• _EXERCISE INSTRUCTIONS_
Shift every coordinate in the answers to the entries below by adding 109 to each number, then write out all the lines again with the requests kept in place. Leave the pictures out.

• _RECORDS PROVIDED_
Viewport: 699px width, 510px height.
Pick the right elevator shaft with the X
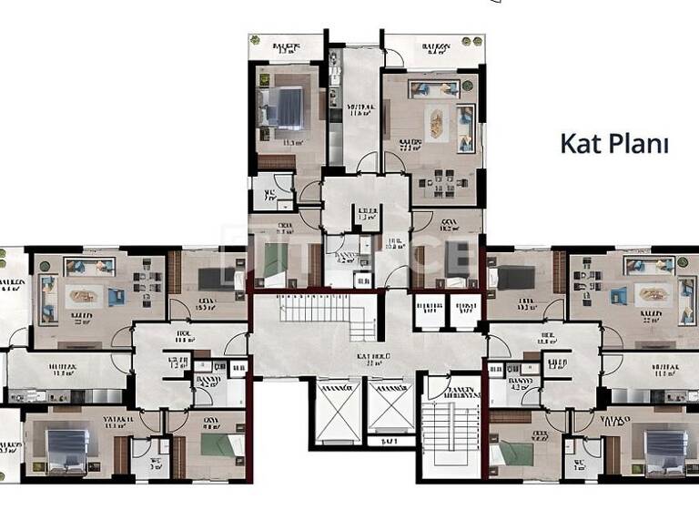[389, 406]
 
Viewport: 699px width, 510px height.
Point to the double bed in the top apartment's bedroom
[285, 107]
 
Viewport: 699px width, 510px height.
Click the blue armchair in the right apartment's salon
[619, 294]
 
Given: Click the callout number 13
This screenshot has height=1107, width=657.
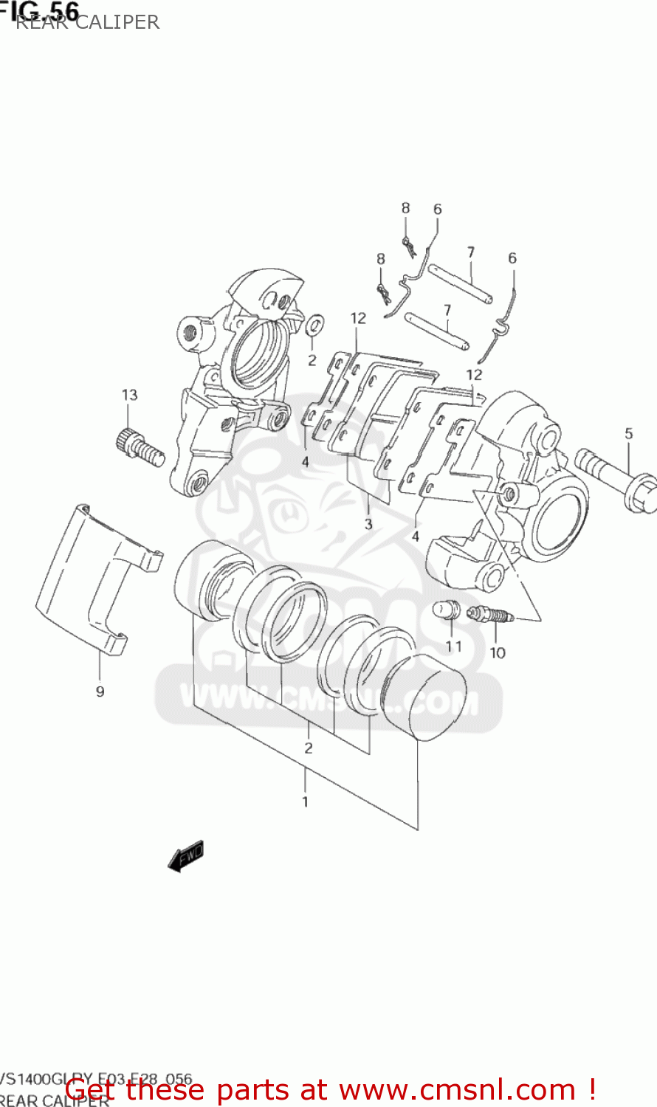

• _IN RESPONSE_
Viewport: 699px width, 510px height.
Pick the right elevator shaft with the X
[498, 515]
 
Viewport: 699px width, 510px height.
Point to the double bed in the top apartment's bedroom
[394, 216]
 
Viewport: 699px width, 510px height.
Click the blue armchair in the right apartment's salon
[728, 403]
 
Given: Click the callout number 13
This screenshot has height=1107, width=657.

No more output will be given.